Tui Travel senior executives face a potentially stormy annual general meeting today following the group’s restatement of accounts at the end of last year.
Institutional investors are expected to oppose the group’s choice to replace former auditor KPMG, which resigned at New Year saying its relations with “certain directors” had become“increasingly strained”.
Shareholder advisory group PIRC (Pensions Investment Research Consultants) recommended last week that investors oppose the appointment of PricewaterhouseCoopers (PwC) as replacement, arguing: “PwC were the incumbent auditor at the predecessor company [Thomson] where fundamental flaws in internal controls led to the reporting inaccuracies which led to the resignation of KPMG.”
Europe’s biggest travel group and a FTSE-100 company, Tui Travel revealed in October that an accounting error first identified in August had swelled to £117 million. It was KPMG that uncovered the problem – a failure to record price discounts and fees for changes to bookings accurately and a consequent overstatement of revenue – which extended back five years
KPMG’s resignation surprised analysts, as the company had only audited the Thomson part of the group – where the problem originated – for a year.
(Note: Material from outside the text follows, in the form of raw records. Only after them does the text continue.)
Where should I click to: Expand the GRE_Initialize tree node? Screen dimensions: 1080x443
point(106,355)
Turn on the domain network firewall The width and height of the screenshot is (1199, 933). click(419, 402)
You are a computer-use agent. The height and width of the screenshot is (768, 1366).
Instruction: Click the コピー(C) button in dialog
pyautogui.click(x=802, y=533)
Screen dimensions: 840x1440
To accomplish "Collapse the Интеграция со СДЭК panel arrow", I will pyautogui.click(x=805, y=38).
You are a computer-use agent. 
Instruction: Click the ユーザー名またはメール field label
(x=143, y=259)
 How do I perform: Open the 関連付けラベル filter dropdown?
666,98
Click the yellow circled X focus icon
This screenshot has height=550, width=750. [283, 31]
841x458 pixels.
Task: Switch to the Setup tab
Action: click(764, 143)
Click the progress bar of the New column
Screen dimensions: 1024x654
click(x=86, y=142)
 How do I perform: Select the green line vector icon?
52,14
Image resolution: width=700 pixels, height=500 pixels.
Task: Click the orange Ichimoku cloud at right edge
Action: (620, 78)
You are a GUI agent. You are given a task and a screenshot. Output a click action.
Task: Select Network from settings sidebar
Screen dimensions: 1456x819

Thomson had been audited by PwC for the rest of the period.
Group audit committee chairman Jeremy Hicks and fellow non-executive director Giles Thorley resigned soon after KPMG, although Tui Travel insisted there was no connection between the departures.
Representatives of the City institutions that own up to 45% of Tui Travel may make it an uncomfortable AGM. At the same time, German parent company Tui AG – which owns 55% of the group – is believed ready to increase its holding.
One City source described the German owner as “unhappy” at events at the UK-based group.